One of the great things about NYC is the subway. It's not that it gets you around quickly, which it generally does, it's that it is a great place to read. You get a few focused minutes somehow heightened by all the activity around you. Sometimes that focus spills out on the platform, up the stairs and on to the street. Reading on the platform and up the stairs is okay, but walking down the street with your head in a book is not such a good idea. Someone -- who is not sharing that zone with you -- or something -- like a car, taxi or bus -- can pop you out of the zone right quick.
Sway, The Irresistible Pull of Irrational Behavior by Ori and Rom Brafman is a book that spills you on to the street. In a very gentle, accessible way it describes experiences you can identify with and connects them to research and underlying theory.

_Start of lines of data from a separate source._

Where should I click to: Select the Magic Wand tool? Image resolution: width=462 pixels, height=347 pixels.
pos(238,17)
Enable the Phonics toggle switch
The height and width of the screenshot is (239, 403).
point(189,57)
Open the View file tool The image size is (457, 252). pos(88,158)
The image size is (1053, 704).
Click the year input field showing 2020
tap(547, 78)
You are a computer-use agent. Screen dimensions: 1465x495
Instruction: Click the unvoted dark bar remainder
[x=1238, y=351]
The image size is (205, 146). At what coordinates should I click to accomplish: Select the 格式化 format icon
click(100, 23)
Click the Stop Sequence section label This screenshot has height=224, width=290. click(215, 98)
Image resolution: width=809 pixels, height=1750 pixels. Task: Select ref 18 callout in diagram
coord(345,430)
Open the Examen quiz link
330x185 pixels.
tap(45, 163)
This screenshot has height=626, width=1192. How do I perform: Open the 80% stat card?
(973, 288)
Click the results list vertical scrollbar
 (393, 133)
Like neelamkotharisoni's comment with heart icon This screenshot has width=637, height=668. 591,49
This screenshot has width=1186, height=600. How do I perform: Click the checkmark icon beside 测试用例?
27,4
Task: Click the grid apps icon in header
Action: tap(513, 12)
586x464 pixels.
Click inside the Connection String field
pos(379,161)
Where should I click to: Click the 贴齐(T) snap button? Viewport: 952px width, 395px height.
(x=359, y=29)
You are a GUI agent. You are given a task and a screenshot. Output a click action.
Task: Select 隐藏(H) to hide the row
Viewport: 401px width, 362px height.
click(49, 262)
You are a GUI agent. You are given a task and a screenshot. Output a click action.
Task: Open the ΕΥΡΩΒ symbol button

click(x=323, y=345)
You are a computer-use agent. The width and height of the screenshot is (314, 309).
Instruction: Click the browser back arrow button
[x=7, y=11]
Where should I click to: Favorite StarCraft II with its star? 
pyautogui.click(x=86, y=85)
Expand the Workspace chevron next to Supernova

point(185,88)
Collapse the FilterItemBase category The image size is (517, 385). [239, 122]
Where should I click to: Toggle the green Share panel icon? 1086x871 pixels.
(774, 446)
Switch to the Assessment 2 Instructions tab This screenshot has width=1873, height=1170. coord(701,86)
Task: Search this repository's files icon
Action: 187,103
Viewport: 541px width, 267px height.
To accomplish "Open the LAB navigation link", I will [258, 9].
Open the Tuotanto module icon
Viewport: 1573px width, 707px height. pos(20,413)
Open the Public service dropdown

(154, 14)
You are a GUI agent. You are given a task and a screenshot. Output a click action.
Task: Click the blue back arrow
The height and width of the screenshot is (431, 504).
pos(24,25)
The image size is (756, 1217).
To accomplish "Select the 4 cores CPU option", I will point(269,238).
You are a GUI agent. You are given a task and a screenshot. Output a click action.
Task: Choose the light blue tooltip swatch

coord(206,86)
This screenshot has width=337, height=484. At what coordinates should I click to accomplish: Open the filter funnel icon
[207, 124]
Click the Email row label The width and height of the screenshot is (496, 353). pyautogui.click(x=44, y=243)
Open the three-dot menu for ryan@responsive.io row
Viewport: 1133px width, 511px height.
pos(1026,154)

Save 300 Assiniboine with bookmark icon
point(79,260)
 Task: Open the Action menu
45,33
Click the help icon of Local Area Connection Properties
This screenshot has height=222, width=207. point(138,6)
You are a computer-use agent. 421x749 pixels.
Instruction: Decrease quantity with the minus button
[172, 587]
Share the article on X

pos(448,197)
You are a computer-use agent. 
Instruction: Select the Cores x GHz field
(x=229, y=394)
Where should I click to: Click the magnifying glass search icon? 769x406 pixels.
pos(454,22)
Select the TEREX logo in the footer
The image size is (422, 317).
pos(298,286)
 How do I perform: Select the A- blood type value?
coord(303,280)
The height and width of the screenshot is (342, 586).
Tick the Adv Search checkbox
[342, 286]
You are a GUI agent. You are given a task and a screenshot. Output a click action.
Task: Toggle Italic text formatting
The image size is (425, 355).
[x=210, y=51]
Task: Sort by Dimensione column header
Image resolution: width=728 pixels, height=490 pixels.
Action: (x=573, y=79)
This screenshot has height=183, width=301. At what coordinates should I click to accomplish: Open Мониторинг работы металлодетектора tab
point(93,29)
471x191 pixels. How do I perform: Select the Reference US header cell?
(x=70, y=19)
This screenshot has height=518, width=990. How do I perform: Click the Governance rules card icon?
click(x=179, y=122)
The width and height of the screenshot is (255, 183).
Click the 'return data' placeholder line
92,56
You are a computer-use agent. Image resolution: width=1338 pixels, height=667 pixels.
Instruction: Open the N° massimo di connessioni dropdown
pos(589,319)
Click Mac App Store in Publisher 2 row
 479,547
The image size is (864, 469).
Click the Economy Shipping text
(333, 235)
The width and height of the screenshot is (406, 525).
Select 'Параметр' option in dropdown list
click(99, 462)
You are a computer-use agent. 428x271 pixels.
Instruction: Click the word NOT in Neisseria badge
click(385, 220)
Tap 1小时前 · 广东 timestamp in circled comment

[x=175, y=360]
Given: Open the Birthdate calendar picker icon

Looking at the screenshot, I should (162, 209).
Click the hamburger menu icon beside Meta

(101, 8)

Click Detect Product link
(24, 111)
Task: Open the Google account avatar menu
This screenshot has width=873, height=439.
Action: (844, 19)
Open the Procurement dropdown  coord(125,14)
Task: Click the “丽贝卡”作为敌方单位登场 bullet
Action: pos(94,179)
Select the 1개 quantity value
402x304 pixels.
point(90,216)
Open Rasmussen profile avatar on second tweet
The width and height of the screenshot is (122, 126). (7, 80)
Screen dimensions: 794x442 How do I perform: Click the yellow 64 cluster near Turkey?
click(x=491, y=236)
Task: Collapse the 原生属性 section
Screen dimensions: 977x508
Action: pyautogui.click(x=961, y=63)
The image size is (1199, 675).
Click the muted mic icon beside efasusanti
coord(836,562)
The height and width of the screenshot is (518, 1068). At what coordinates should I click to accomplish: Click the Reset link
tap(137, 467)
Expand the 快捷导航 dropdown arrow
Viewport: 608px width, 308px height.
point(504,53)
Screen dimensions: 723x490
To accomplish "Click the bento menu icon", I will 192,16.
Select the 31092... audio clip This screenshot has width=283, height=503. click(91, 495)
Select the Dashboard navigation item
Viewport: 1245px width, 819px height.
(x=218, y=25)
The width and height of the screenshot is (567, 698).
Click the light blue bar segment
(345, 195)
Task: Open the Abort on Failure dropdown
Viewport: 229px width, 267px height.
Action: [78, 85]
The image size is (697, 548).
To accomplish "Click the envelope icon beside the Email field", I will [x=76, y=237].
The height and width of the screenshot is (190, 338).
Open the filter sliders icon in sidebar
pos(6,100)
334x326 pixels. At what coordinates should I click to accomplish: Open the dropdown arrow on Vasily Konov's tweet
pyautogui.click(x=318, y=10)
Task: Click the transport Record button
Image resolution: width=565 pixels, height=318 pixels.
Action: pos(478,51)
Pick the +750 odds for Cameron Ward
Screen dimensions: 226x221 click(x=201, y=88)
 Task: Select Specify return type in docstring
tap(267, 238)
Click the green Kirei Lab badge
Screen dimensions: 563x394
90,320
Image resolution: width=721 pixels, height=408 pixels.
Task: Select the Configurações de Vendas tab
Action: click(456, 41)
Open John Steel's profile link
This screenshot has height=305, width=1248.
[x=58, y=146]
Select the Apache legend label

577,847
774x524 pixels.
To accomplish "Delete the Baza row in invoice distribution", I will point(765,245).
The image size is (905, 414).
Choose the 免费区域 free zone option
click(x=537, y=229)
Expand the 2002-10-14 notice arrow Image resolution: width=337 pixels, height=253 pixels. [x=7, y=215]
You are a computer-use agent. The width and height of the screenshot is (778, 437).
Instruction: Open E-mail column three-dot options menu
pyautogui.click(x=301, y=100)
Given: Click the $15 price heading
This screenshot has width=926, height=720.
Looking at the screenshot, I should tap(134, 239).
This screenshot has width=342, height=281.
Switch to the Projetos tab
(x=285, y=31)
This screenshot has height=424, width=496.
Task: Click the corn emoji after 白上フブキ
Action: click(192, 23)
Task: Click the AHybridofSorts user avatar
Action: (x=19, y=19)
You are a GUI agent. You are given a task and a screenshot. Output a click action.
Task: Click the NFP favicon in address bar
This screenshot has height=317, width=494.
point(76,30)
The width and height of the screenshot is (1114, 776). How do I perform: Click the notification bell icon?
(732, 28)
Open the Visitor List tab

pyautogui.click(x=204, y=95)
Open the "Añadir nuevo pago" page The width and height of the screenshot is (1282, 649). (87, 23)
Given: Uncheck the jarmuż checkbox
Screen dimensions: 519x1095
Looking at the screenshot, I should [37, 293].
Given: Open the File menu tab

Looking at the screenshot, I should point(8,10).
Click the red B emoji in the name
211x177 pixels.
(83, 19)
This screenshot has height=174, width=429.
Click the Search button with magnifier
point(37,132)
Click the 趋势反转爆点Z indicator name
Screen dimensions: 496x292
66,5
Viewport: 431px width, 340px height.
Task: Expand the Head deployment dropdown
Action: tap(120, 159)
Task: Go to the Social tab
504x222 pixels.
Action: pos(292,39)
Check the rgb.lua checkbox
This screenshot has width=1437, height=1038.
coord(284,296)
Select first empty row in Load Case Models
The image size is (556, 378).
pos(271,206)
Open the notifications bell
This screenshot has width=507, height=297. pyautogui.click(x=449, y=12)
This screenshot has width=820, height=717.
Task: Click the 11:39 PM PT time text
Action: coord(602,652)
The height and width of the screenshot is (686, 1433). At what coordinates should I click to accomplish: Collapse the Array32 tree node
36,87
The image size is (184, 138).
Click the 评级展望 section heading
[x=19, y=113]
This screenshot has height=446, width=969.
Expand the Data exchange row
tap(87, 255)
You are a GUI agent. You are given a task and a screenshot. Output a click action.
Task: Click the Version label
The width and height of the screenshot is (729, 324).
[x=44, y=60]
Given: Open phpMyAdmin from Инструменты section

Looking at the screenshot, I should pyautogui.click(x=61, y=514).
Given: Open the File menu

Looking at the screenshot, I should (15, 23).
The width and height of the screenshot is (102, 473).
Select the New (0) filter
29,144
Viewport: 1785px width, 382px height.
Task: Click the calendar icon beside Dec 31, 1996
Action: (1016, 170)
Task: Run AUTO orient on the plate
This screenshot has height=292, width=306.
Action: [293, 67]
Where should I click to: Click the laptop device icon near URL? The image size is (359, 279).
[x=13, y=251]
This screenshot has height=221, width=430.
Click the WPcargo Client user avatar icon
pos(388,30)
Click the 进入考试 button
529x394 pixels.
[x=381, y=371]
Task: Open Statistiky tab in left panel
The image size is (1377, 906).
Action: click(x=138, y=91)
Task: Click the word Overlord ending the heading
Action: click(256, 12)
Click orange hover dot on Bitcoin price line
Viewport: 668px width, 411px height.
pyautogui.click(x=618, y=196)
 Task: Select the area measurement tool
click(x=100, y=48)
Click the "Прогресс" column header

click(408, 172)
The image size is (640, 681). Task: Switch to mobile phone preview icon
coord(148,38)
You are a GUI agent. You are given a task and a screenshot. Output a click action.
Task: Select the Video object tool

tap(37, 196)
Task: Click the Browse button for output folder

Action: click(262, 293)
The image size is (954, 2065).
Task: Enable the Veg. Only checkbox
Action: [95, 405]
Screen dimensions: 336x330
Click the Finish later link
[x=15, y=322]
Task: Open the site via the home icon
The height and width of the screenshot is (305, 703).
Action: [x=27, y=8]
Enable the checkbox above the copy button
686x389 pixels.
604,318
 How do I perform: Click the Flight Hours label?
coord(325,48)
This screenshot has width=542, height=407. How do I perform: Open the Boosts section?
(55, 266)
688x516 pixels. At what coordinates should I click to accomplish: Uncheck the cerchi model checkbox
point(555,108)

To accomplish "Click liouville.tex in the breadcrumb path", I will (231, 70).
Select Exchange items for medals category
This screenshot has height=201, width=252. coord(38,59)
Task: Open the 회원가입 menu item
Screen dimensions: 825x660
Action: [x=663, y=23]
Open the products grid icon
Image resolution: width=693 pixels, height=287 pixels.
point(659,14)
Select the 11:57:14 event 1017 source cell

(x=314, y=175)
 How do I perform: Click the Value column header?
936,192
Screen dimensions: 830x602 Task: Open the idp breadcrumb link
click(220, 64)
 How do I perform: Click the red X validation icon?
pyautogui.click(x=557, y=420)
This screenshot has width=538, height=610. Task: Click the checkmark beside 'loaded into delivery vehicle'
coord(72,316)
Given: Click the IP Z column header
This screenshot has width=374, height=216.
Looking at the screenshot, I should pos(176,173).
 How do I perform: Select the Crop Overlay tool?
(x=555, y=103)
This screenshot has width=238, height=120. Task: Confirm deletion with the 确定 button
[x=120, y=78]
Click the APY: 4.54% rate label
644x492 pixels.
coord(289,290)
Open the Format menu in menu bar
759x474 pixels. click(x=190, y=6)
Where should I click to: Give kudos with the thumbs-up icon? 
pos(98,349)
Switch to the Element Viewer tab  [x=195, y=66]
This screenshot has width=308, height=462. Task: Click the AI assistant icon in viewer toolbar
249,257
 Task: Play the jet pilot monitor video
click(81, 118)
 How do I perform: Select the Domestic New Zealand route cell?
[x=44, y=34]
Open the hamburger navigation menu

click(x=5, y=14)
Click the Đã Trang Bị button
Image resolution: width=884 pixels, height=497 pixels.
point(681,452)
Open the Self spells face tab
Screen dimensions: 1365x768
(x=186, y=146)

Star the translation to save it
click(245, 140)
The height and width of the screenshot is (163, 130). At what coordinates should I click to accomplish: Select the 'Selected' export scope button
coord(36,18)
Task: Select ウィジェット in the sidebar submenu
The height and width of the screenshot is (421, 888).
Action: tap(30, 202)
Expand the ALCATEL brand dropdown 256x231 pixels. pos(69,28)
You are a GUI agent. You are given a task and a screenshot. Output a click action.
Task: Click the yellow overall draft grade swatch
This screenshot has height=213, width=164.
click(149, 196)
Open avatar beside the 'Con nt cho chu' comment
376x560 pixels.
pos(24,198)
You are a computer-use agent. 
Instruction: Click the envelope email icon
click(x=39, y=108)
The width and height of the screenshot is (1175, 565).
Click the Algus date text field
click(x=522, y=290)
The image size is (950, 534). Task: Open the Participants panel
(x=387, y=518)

For example, there is a chapter dealing with fairness. The perception of fairness, it turns out, is heavily influenced by both the process of arriving at an outcome, as well as the outcome itself. The book provides a number of examples of where people act irrationally because they don't feel a process is fair.
Examples include: a contestant in Who Wants to be a Millionaire who doesn't get help from the audience because they don't feel that he deserves it; a felon who perceives how well his case was handled based on how much attention he got from his lawyer and not from the verdict; and a venture capitalist who feels good about a CEO based on how often the CEO keeps in touch and not on how well his company actually performs.
This chapter closes with some good-natured business advice: to increase the feeling of fairness in the outcome, keep your team (co-workers, colleagues, customers, etc.) up to date during the process because the final product doesn't necessarily speak for itself.